Umarell: Le considerazioni grame dei pensionati

Come vivere una vita serena in pensione senza angoscia e senza affanni, sentire a fianco la società e le istituzioni senza sentirsi un peso inutile che divora risorse.

Oggi giustamente ci si preoccupa di come riuscire avere una pensione adeguata ai propri bisogni economici senza causare squilibri alle finanze pubbliche e per questo si punta generalmente sulla previdenza complementare. Ma quand’anche così fosse, pochi si preoccupano delle esigenze di chi poi è andato in pensione.

I pensionati sono una massa sterminata, 17 milioni mentre i lavoratori attivi sono 23 milioni ed il potere politico è inversamente proporzionale al loro numero. Più aumentano e meno contano. Correlati al calo delle nascite si aprono scenari di cui pochi si preoccupano, men che mai i pensionati attuali.  D’altra parte, perché dovrebbero.

La vita difficile e complicata

Finiti i tempi in cui i pensionati erano considerati soggetti degni di riconoscimento civico per il loro contributo dato per lo sviluppo della società, oggi sono considerati più o meno un peso sociale ed economico, al di là delle dichiarazioni che si fanno nei convegni ufficiali. Ma sono soccombenti anche come autonoma forza di pressione politica al di fuori dei partiti politici esistenti. Fino a qualche anno fa pullulavano partiti e movimenti specifici per i pensionati ed oggi anche queste esperienze ruspanti sono naufragate. Viceversa vanno ancora forte i sindacati dei pensionati confederali, non solo per le meritorie attività di patronato che vedrebbe soccombenti milioni di cittadini anziani di fronte all’indifferente schermo di un qualsiasi device (PC, tablet, smartphone)che ha sostituito l’impiegato dell’Inps che prima interagiva con il cittadino, oggi utente e domani semplicemente cliente, ma anche per le attività sociali di gruppo che questi sindacati organizzano.

Prospettive desolanti

Ma oltre queste benefiche eccezioni, il quadro è desolante, anzi, di fronte al caos internazionale, e nonostante le risorse sono poche, l’idea che va forte fra i ben pensanti “intellettuali” è quella della necessità inderogabile di costruire un esercito europeo portando la spesa pubblica al 5% del Pil.  Più soldi per la difesa si possono trovare riducendo il welfare affermando. E’ illusorio puntare sulla lotta all’evasione. Qualcosa si può sempre fare e qualcosa ma secondo il dato fornito da Itinerari previdenziali ai cittadini che dichiarano redditi negativi, da 0 fino a 15mila euro,  pari a 25 milioni (il 42%), il solo costo della sanità ammonta a 52,696 miliardi, dove si vanno a reperire? Oggi si reperiscono dai percettori di reddito più elevato. Il15,27% della popolazione che dichiara redditi da 35mila euro in su versa il 63,4% dell’IRPEF. La classe di reddito tra 20 e 29mila euro (18,13% del totale contribuenti) è di fatto autosufficiente per la sanità.

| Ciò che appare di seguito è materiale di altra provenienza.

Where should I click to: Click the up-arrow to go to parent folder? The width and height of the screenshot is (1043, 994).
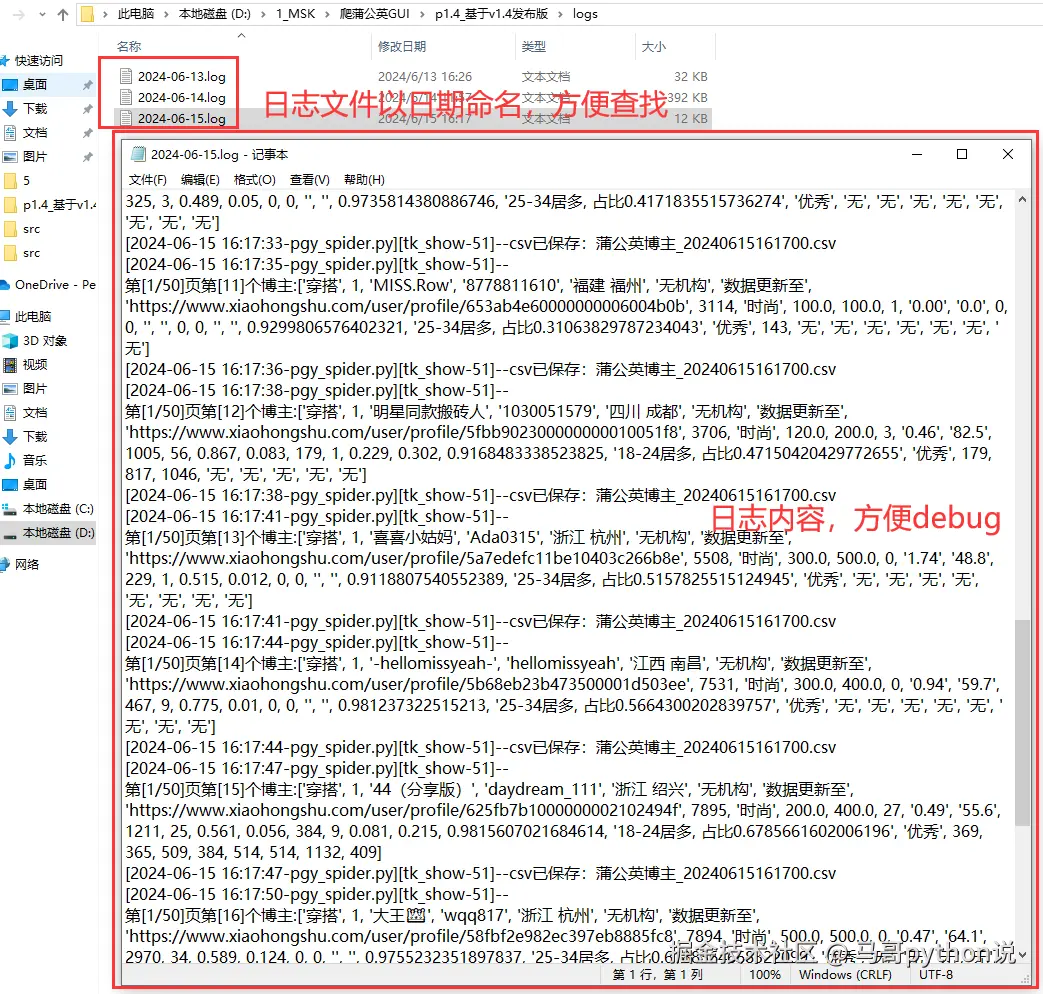[65, 14]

Le due classi “benestanti” stanno subendo un processo di continuo depauperamento che le avvicina a quella della prima fascia.

No alla diminuzione del Welfare

Dove trovare allora le risorse? Mettere nuove tasse è impensabile, fare nuovo debito pubblico per via dello Spread è altrettanto illusorio.

Ma non può restare come alternativa la strada dei tagli del welfare: dall’istruzione all’assistenza, dalla sanità alle pensioni. 

Non sarebbe per niente facile. La diminuzione del welfare avrebbe immediate conseguenze disastrose sulla nostra vita civile:

  1. Aumento della povertà e delle disuguaglianze: Ridurre i fondi destinati al welfare porta a un ulteriore aumento della povertà e delle disuguaglianze sociali, poiché molte persone dipendono dai servizi di assistenza sociale per soddisfare le necessità di base.
  2. Impatto sulla salute: La riduzione dei servizi sanitari pubblici potrebbe portare a un peggioramento della salute generale della popolazione, con un aumento delle malattie e una diminuzione dell’aspettativa di vita.
  3. Effetti sull’istruzione: Tagliare i fondi per l’istruzione pubblica limita ancora di più l’accesso all’istruzione di qualità per molti, riducendo le opportunità di crescita personale e professionale.
  4. Riduzione della coesione sociale.